Impact
The vulnerability resides in the Linux wireless driver wlcore: when a transmit packet fails to allocate sufficient headroom, the driver mistakenly interprets the failure as a full aggregation buffer. The code then enters a tight retry loop while holding wl->mutex and using atomic allocation, resulting in an infinite CPU‑tight loop and a soft lockup of the kernel. The primary effect is a denial of service that can degrade system responsiveness and stability.
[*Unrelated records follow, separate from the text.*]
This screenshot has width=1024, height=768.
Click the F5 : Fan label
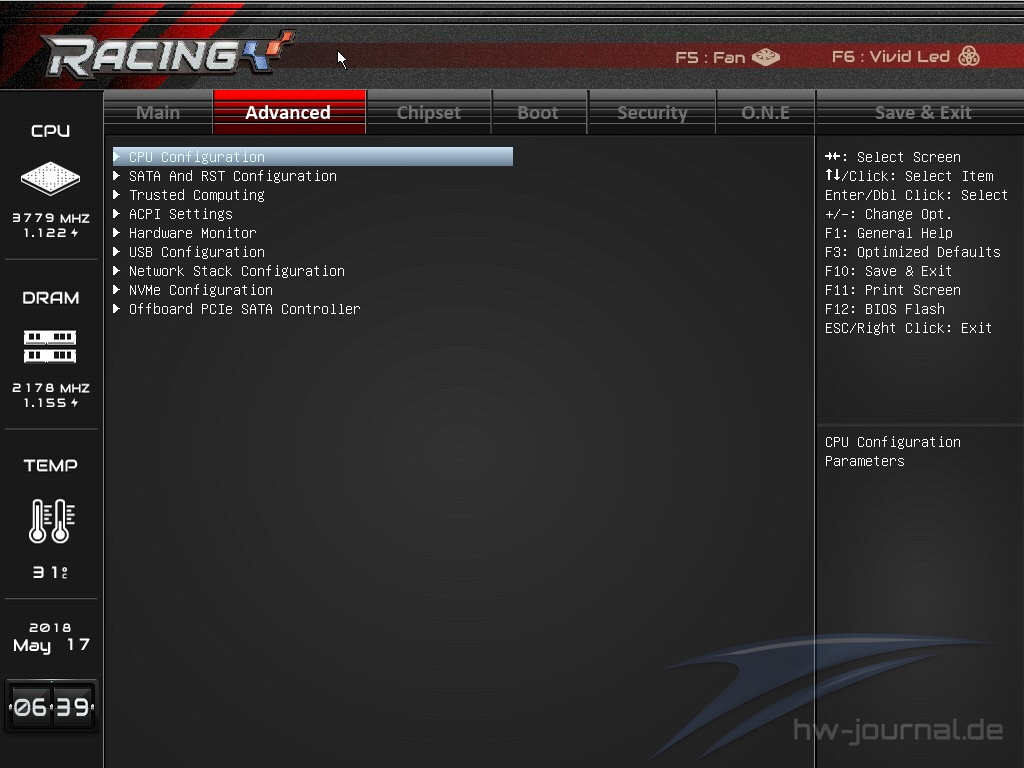[710, 57]
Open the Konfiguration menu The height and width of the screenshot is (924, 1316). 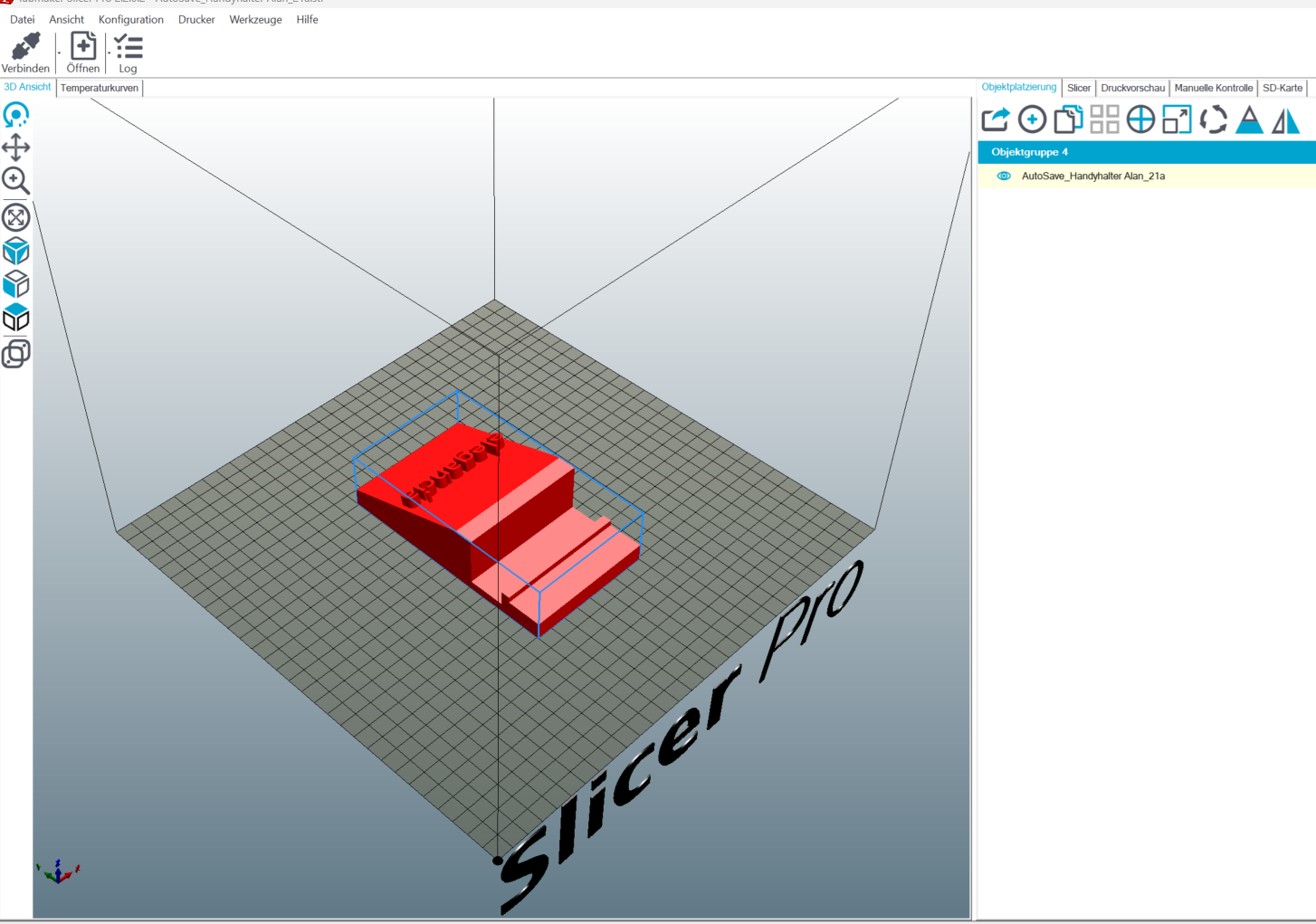pos(131,19)
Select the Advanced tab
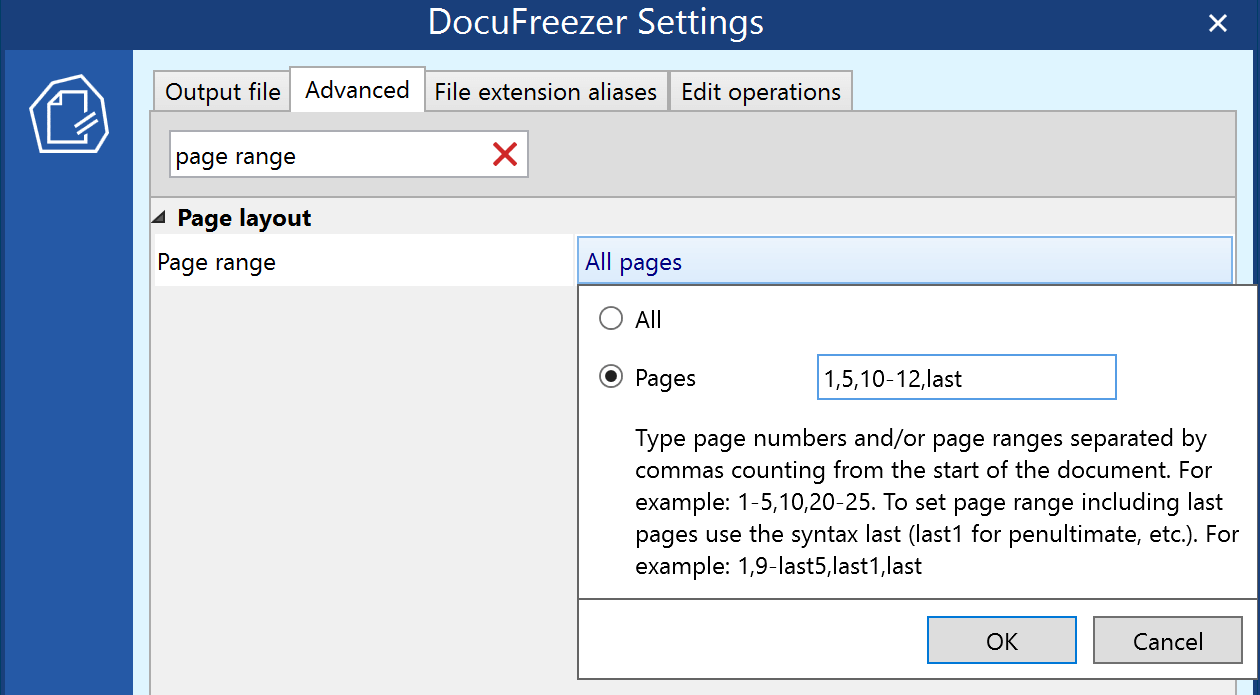The image size is (1260, 695). point(357,90)
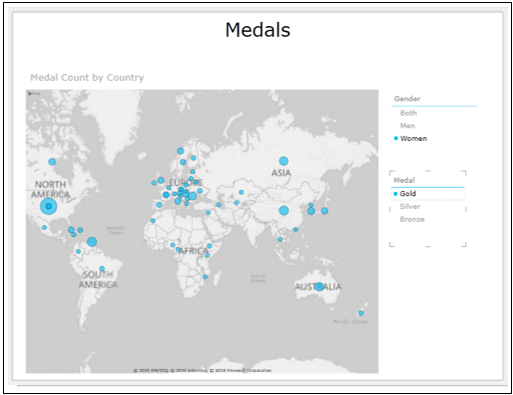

The weakness is a classic infinite loop (CWE‑835).
Affected Systems
This issue affects the Linux kernel for versions 6.19 and the 7.0 release candidates 1 through 7. The patch that fixes the bug is present in later revisions of the 6.18.y backport series and is expected to be merged into the mainline.
Risk and Exploitability
With a CVSS score of 7.5 the vulnerability is considered moderately high severity, yet its EPSS score is less than 1% and it is not listed in the CISA KEV catalog, indicating low prior exploitation activity. The likely attack vector is the reception of wireless traffic that triggers a failure in headroom allocation; while the description does not state explicit prerequisites, it can be inferred that an attacker can potentially craft traffic to induce the failure without special privileges, resulting in the infinite loop. Cloud or local Wi‑Fi‑enabled systems remain at risk until the patch is applied.